2. Location near forage. A variety of food sources. Food that has not been sprayed with pesticides. Not too close to competition.
3. Protection from predators, suitably thick walls, small entrances off the ground.
4. Seclusion, not too noisy, free from disturbances.
5. A suitably sized cavity with enough storage space to survive the winter. They need 20 litres of honey through the winter. Optimal size for a natural hive is minimum 40 litres with wall thickness 4-5 inches. Ideally they will require more space than this for expansion to about 60 litres. Bees should be left with plenty of honey to last them through the winter. We can then harvest some in the spring if they haven't used it all. Generally there will be quite a large surplus, unless it has been a particulary severe winter or poor summer.

Ideal Home
It should not be too close to the mother colony.

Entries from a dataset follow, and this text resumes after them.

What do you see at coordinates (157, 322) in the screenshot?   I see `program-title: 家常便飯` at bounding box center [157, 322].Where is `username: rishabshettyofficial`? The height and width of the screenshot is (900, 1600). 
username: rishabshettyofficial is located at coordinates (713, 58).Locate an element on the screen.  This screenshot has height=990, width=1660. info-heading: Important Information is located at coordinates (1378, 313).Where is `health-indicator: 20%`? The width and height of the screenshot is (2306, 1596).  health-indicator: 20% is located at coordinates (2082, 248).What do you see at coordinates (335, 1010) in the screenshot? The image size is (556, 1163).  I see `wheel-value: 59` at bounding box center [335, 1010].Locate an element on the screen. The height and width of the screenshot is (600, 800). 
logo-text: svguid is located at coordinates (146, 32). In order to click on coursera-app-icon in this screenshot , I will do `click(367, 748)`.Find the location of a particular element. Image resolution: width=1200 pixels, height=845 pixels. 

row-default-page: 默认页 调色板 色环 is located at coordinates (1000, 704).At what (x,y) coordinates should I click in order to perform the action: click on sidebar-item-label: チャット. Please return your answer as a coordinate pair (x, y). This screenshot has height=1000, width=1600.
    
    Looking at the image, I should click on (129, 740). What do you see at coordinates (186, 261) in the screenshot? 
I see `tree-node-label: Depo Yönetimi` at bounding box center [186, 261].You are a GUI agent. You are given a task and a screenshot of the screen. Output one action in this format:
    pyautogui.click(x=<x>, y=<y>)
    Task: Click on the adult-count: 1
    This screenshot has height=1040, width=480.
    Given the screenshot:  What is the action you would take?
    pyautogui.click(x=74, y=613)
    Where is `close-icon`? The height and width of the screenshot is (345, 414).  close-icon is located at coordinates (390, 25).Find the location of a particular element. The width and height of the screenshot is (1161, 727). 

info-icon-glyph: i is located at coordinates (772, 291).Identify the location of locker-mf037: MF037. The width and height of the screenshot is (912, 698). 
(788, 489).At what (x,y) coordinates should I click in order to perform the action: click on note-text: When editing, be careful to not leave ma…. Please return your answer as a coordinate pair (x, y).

A dry place, or at least possible toseal up any gaps. It should enable the bees to thermoregulate the nest. Space sufficient for expansion of colony. Anchors for comb structure to suit bees plentiful stores of nutritious food. Defendable entrance. The beehive should not be moved ideally. If you do move a beehive, you can mov e it up to 3 feet, or more than 3 miles. If you move it more than 3 feet, they will go back to the orignial hive site and not be able to find it. If you move it more than 3 miles they will have to adjust to new surroundings. They depend on landmarks for navigation and have a foraging radius of 3 miles.

Do Not
Open hives routinely,
Manipulate combs,
Top sugar,
Inhibit swarmiing,
Feed poor quality food,
Make multiple splits,
Keep crowded apiaries.


Do
Provide dry, warm, draught free hive
Reduce repari and heating costs to bees
Allow bees own pace
Let bees build freestyle comb
Ensure proper nutrition
Enable brood wax changes
Monitor entrance behaviour, floor debris, bees and comb
Intervene only when symptoms dictate


Natural Comb
Is sized to suit the colony requirements, with worker cells and drone cells (artificial comb foundation is sized for worker brood only, to inhibit drone cell production).

Natural Beekeeping
Enables colonies, communities and superorganisms to thermoregulate, live on their own honey, behave naturally, solve their own problems, raise brood as they require, including drones and queens.

Things that can go wrong in the hive
Physical damage to structure
Cooling/chilling of the brood - likely if you open the hive up and inspect frequently as do conventional beekeepers.
Insufficient space for adults and new brood
Loss of Queen
Brood disease - European Foul Brood, American Foul Brood (notifiable diseases)
Pests - Varroa mites, Small Hive Beetle, Mice, Birds
Chemical Damage - Varroacides (Formic Acid preparations), crop pesticides.
Diseases may be transmitted vertically through swarming, which tends to be benign pathogen transmission, and horizontally through bees drifting and robbing, which can transmit more virulent pathogens transmission. Beekeeping practices of moving frames rom hive to hive, manipoulating the bees, vcreating artifical colonies, merging colonies etc. increases the chances of horizontal transmission.